Christopher chronology
| Under the Surface (2019) | My Blood (2021) | A Beautiful Life (2023) |

Singles from My Blood
- "Ghost" Released: 17 January 2020; "Leap of Faith" Released: 22 May 2020; "Good to Goodbye" Released: 8 January 2021; "Fall So Hard" Released: 12 March 2021;

= My Blood (Christopher album) =

My Blood is the fifth studio album by Danish singer Christopher.
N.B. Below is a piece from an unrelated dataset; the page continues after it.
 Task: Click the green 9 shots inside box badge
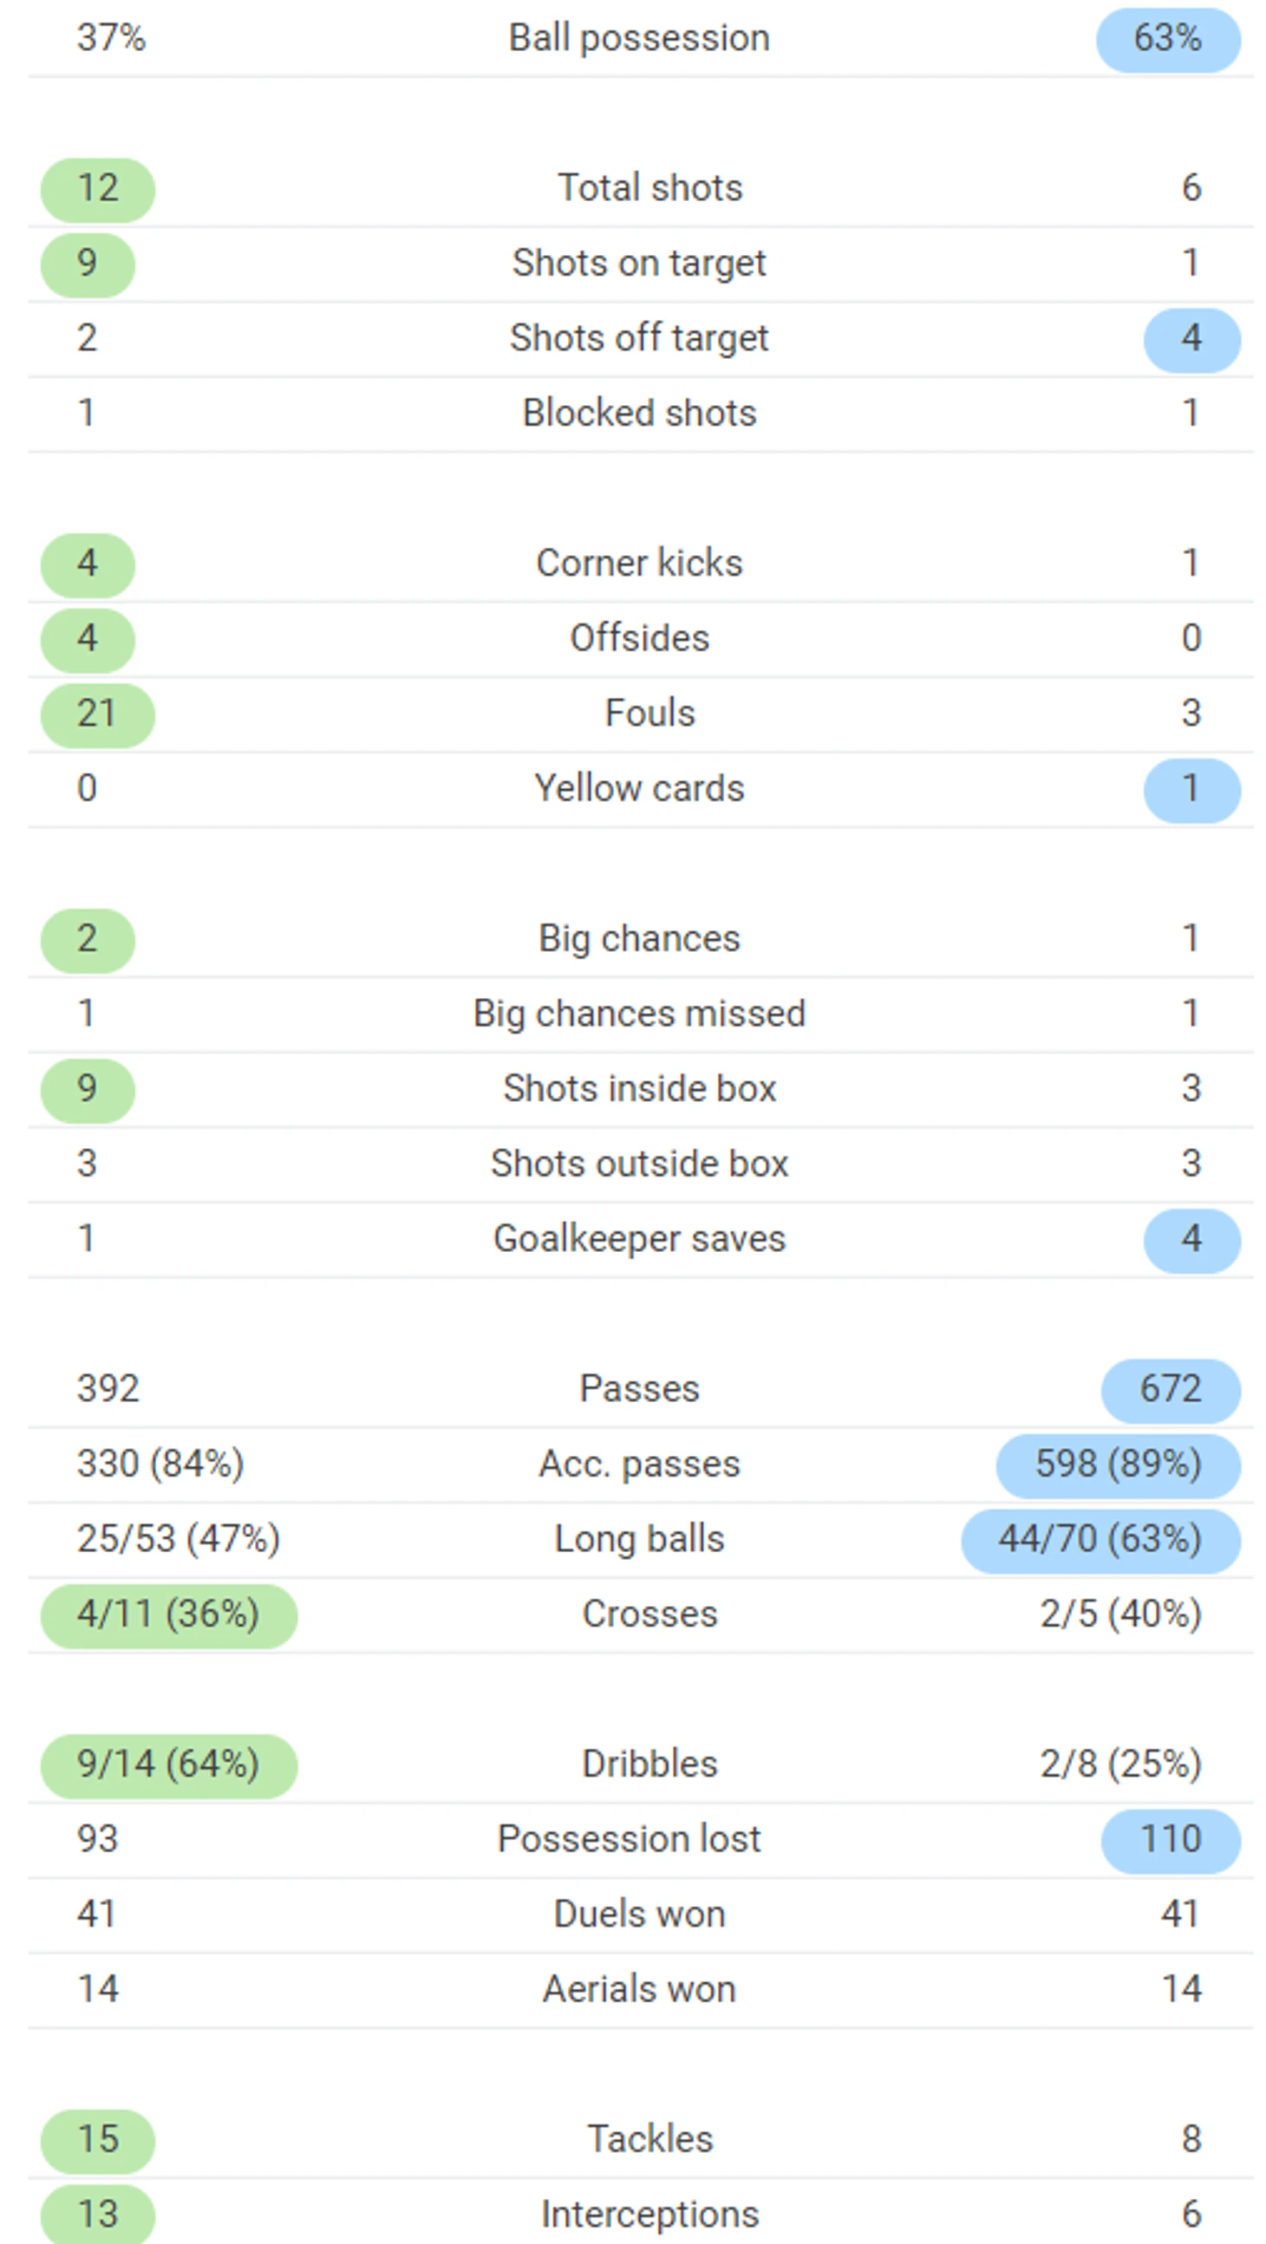[x=88, y=1090]
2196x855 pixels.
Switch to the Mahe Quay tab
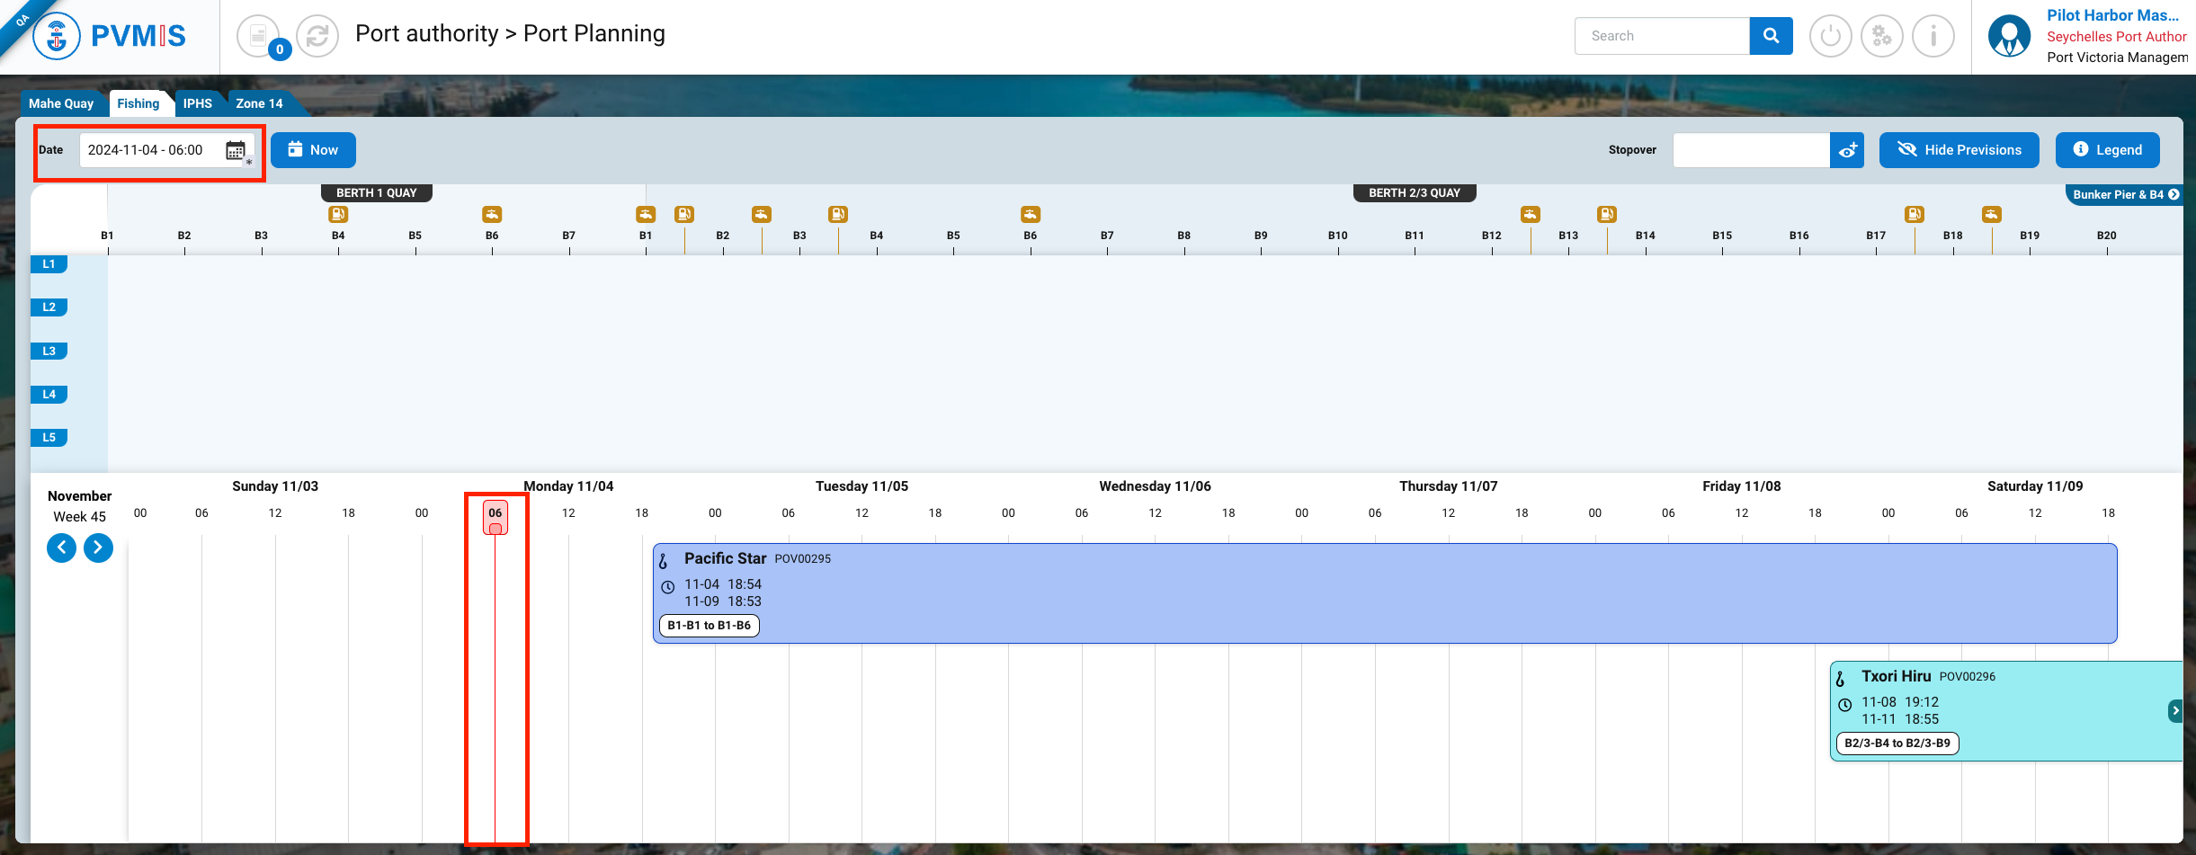[61, 103]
It was released on 26 March 2021 and peaked at number 20 on the Danish charts.

==Track listing==

My Blood track listing
| No. | Title | Writer(s) | Length |
|---|---|---|---|
| 1. | "Fall So Hard" | Christopher Nissen, Jeppe London Bilsby, Mads Lundengaard, Celine Svanbäck | 3:34 |
| 2. | "Ghost" | Nissen, Dave Gibson, Neil Ormandy, Martin Wave | 3:13 |
| 3. | "Good to Goodbye" (featuring Clara Mae) | Nissen, Mae | 3:04 |
| 4. | "My Blood" | Nissen, Kris Eriksson, Lina Hansson | 2:42 |
| 5. | "Lovechild" | Nissen, Bilsby, Lundengaard, Svanbäck | 2:41 |
| 6. | "Leap of Faith" | Nissen, Alex Hauer, Thuy My Pham | 3:37 |
| 7. | "Just So You Know" | Nissen, Bilsby, Lundengaard, David Sneddon, Svanbäck, Pär Westerlund | 3:15 |
| 8. | "Aiming" | Nissen, Petter Tarland, Westerlund | 2:47 |
| 9. | "Stones" (featuring Daniel Schultz) | Nissen, Lasse Baunkilde, Schultz | 2:55 |

==Charts==

Weekly chart performance for My Blood
| Chart (2021) | Peak position |
|---|---|
| Danish Albums (Hitlisten) | 20 |

==Certifications==

| Region | Certification | Certified units/sales |
| Denmark (IFPI Danmark) | Gold | 10,000^{‡} |
^{‡} Sales+streaming figures based on certification alone.